Chapitre 2 L’indétermination du terrorisme : l’évolution historique d’une incrimination juridique spécifique

Notre lecture de la prise en charge du terrorisme au sein du champ académique des sciences sociales conduit à inscrire ce phénomène comme une violence politique particulière sans parvenir à réduire la multiplicité des modèles théoriques. Afin de contourner cet écueil nous aurions pu suivre une déclinaison juridique de la méthodologie initiée par Émile Durkheim ; celle d’analyser les faits sociaux à partir de leurs représentations les plus objectives.

Selon lui, il faut isoler et définir la catégorie de faits que l’on se propose d’étudier à partir de propriétés communes et visibles. Extérieurs aux individus, les faits sociaux sont d’une autre nature que les faits individuels. Ils ne se résument pas à une seule accumulation d’intérêts individuels mais se fixent dans des normes sociales, des valeurs, des règles juridiques ou des lois qui expriment les manières de penser ou d’agir propres à la collectivité. Ces manières de faire peuvent être stabilisées ou non à l’instar du droit qui constitue une codification des rapports humains ; ainsi le crime, en tant que phénomène collectif, peut être étudié à partir de son incrimination juridique. En effet, toute société punit des actes répréhensibles par une peine ou une privation de liberté d’où le choix de la mesure répressive comme objet stabilisé d’une recherche sociologique154. Dans le cas de l’incrimination du « terrorisme », une telle approche montre cependant ses limites dans la mesure où la formalisation juridique demeure contrainte par son contexte de production.

Au carrefour des délits politiques et des infractions de droit commun, d’un volontarisme politique répressif et de régimes procéduraux dérogatoires, l’incrimination « terroriste » est l’objet de conflits de compétences juridiques nourrie par l’indétermination de sa définition.
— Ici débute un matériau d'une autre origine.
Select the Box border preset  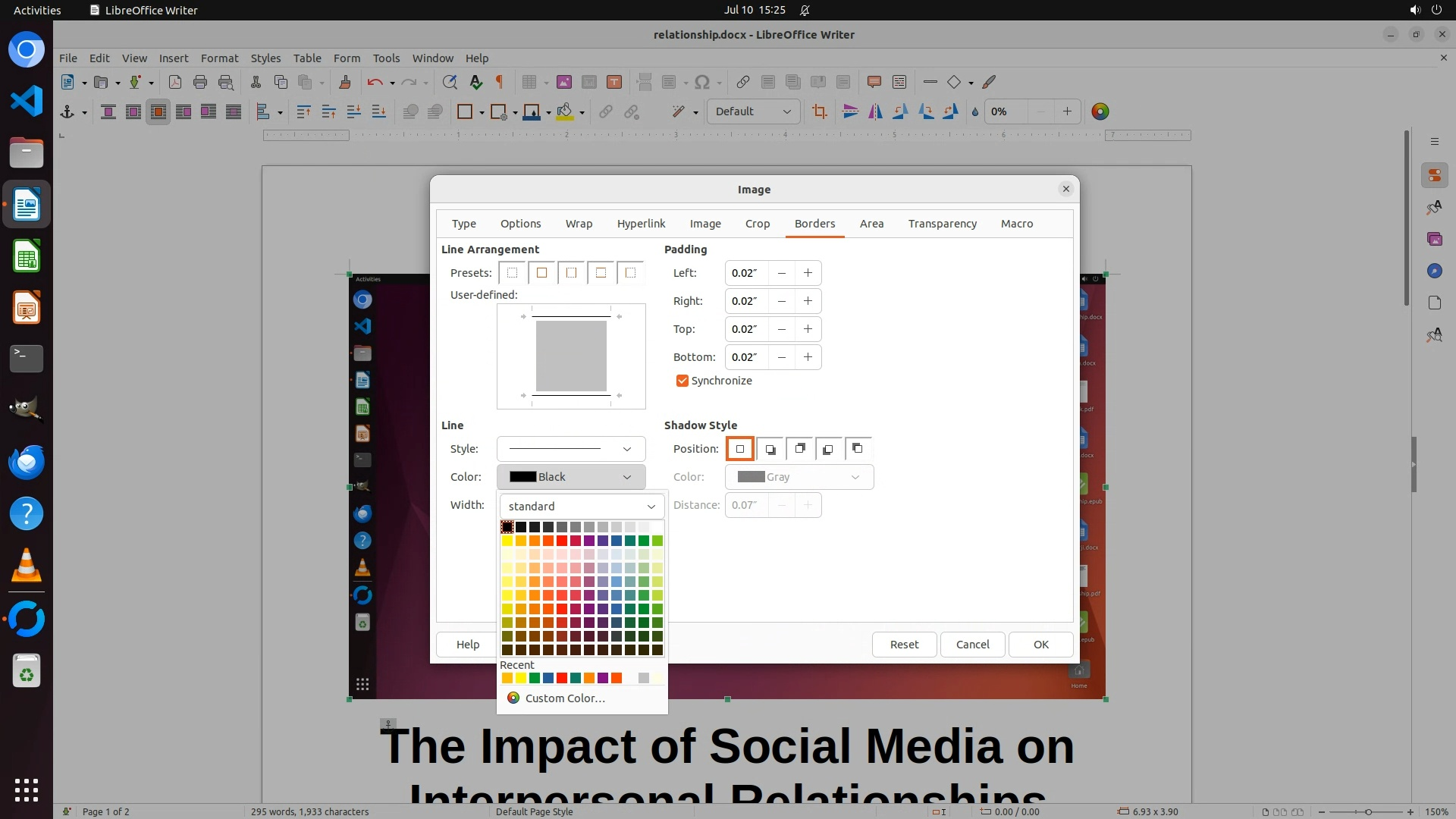point(541,273)
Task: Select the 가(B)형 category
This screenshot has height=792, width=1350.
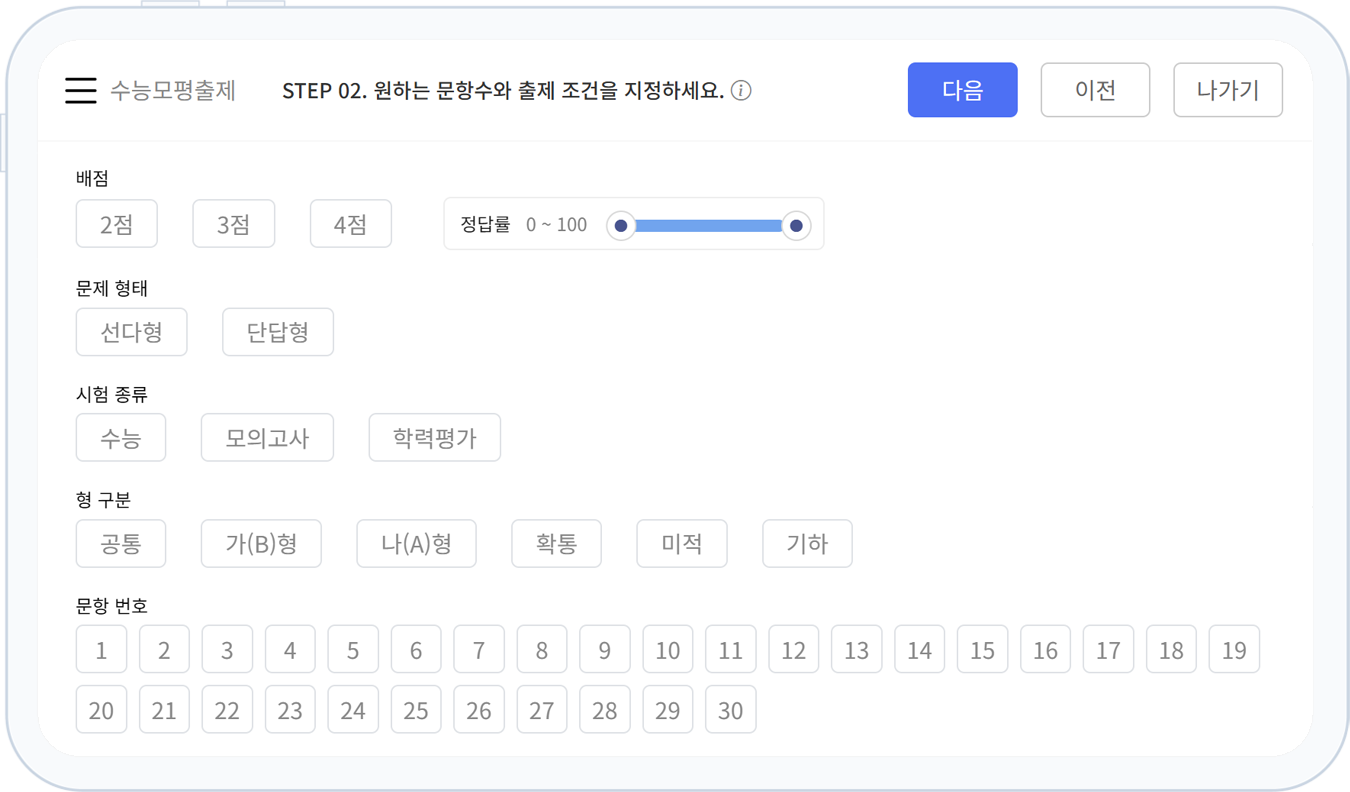Action: tap(261, 543)
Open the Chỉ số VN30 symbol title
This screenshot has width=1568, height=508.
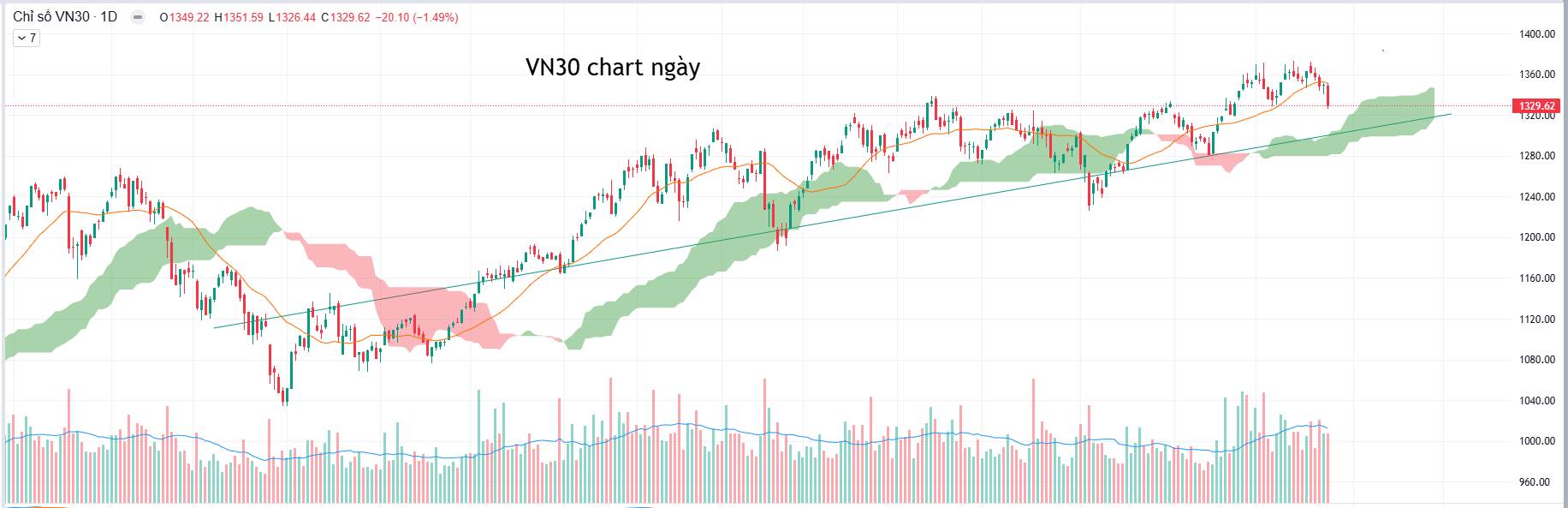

Le droit pénal national comme international n’est pas parvenu à sortir de la variabilité de l’accusation, alors que celle-ci ouvre droit à des régimes d’exception au niveau tant des règles procédurales qu’extraditionnelles.

Nous verrons dans un premier temps de quelle manière la lutte contre le terrorisme s’est inscrite, en France, à rebours de l’histoire juridique de l’incrimination des délits politiques. Celle-ci trouve son point d’orgue, à partir de 1986, dans la constitution d’une législation spécifique fondée sur un double critère de distinction. Au niveau international, contrairement à ce que l’actualité pourrait nous laisser penser, l’attention portée à la lutte contre le terrorisme est ancienne mais souffre depuis ses origines des mêmes lacunes dans l’adoption d’une définition claire et des problèmes de compétences juridiques. Les instances européennes se sont intéressées à l’appréhension juridique du terrorisme plus tardivement sous l’angle des procédures d’extradition avant d’en faire un domaine privilégié de l’approfondissement de l’harmonisation européenne.

Notes
154.

« En dehors des actes individuels qu’elles suscitent, les habitudes collectives s’expriment sous des formes définies, règles juridiques, morales, dictons populaires, faits de structure sociale, etc. Comme ces formes existent d’une manière permanente, qu’elles ne changent pas avec les diverses applications qui en sont faites, elles constituent un objet fixe, un étalon constant qui est toujours à la portée de l’observateur et qui ne laisse pas de place aux impressions subjectives et aux observations personnelles. Une règle de droit est ce qu’elle est et il n’y a pas deux manières de la percevoir. Puisque, d’un autre côté, ces pratiques ne sont que de la vie sociale consolidée, il est légitime, sauf indications contraires, d’étudier celle-ci à travers celles-là. Quand, donc, le sociologue entreprend d’explorer un ordre quelconque de faits sociaux, il doit s’efforcer de les considérer par un côté où ils se présentent isolés de leurs manifestations individuelles. C’est en vertu de ce principe que nous avions étudié la solidarité sociale, ses formes diverses et leur évolution à travers le système des règles juridiques qui les expriment » (Durkheim, 1894 (1988), p. 138-139).